Une autre raison, plus réglementaire, est mise en avant par le ministère : « La vaccination induit des restrictions fortes sur les déplacements des bovins vaccinés, qui ne peuvent plus être exportés avec la même facilité qu’en l’absence de vaccination. La vaccination est donc une décision qui entraîne des conséquences importantes pour les éleveurs bovins, et qui doit donc être mesurée au regard des bénéfices attendus. »
Sanctions « sévères »
Il reste que les mesures d’abattage prises cet été n’ont pas pleinement atteint leur but, puisque la maladie – si elle a complètement disparu en Savoie et Haute-Savoie – a gagné d’autres départements, « probablement » du fait de « mouvements d’animaux, dont certains illicites », précise un communiqué du ministère, vendredi dernier. Cette situation est jugée « préoccupante » et « fragilise la confiance de nos partenaires européens ». D’où la décision de durcir les mesures pour tenter de confiner l’épidémie, avec l’interdiction des rassemblements « festifs » de bovins sur tout le territoire, l’interdiction des marchés aux bestiaux dans trois régions et l’interdiction de toute exportation jusqu’au 4 novembre au moins. La vaccination, dans les zones réglementées, sera « imposée » si l’éleveur la refuse.
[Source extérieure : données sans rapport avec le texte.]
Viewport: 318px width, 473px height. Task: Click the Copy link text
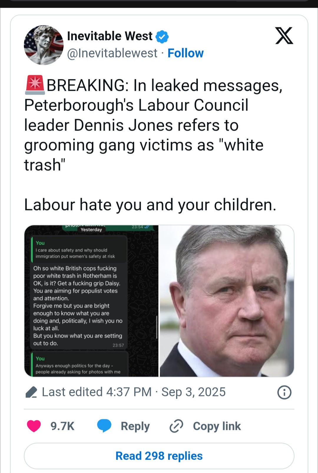pyautogui.click(x=217, y=426)
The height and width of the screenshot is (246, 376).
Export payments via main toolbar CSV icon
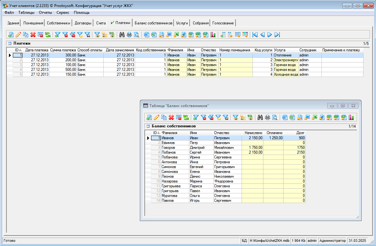[x=191, y=35]
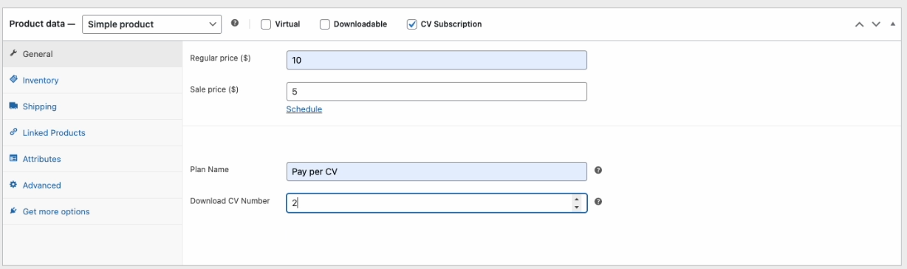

Estimant que la propagation de la maladie est, en partie, due au « non-respect » de certaines règles par des éleveurs, la ministre a assorti les nouvelles mesures de sanctions « sévères » : « amende en cas de non-respect des mesures de limitation des mouvements, augmentée en cas de récidive » et « non-dédommagement par l’Etat pour le dépeuplement si les infections résultent de comportements interdits ».
La FNSEA, dès vendredi, a fait part de sa « surprise » face à l’interdiction d’exporter, mesure qui a selon elle été prise « sans concertation ». La Confédération paysanne, de son côté, s’indigne du fait que le gouvernement accuse les éleveurs d’être responsables de l’extension de l’épidémie, alors que le gouvernement refuse, pour l’instant, une vaccination intégrale du cheptel.